WHAT TO PRODUCE - Print exactly the lines of the listing below from the one containing "Given: Click the" through the final line, both included, and no pictures.

BEGIN TASK MATERIAL

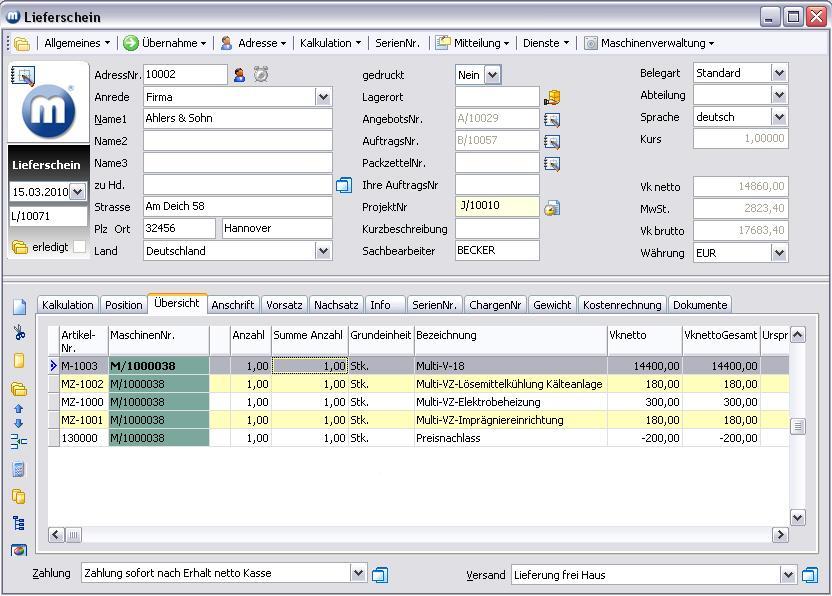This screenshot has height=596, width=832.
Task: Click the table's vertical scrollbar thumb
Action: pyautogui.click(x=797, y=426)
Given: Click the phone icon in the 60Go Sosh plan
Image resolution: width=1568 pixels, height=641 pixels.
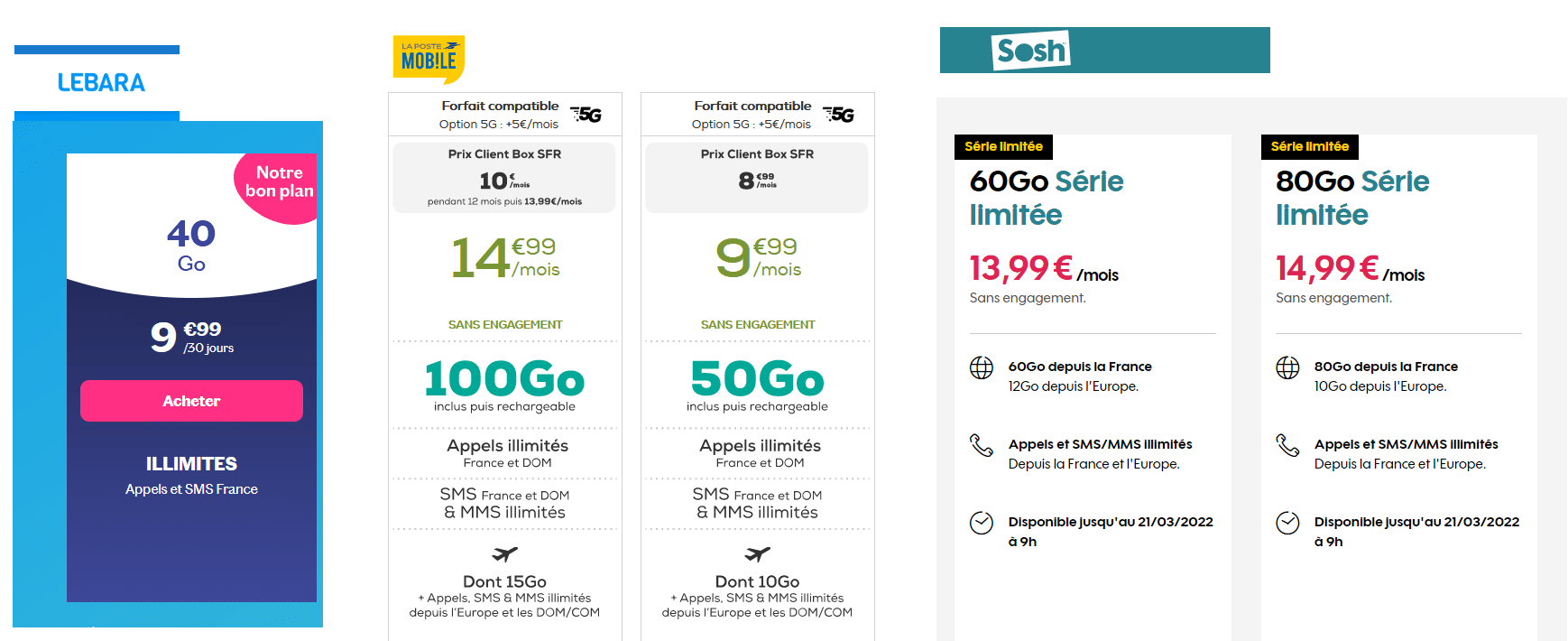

END TASK MATERIAL

ANSWER SECTION -
Given: Click the phone icon in the 60Go Sosh plan
Image resolution: width=1568 pixels, height=641 pixels.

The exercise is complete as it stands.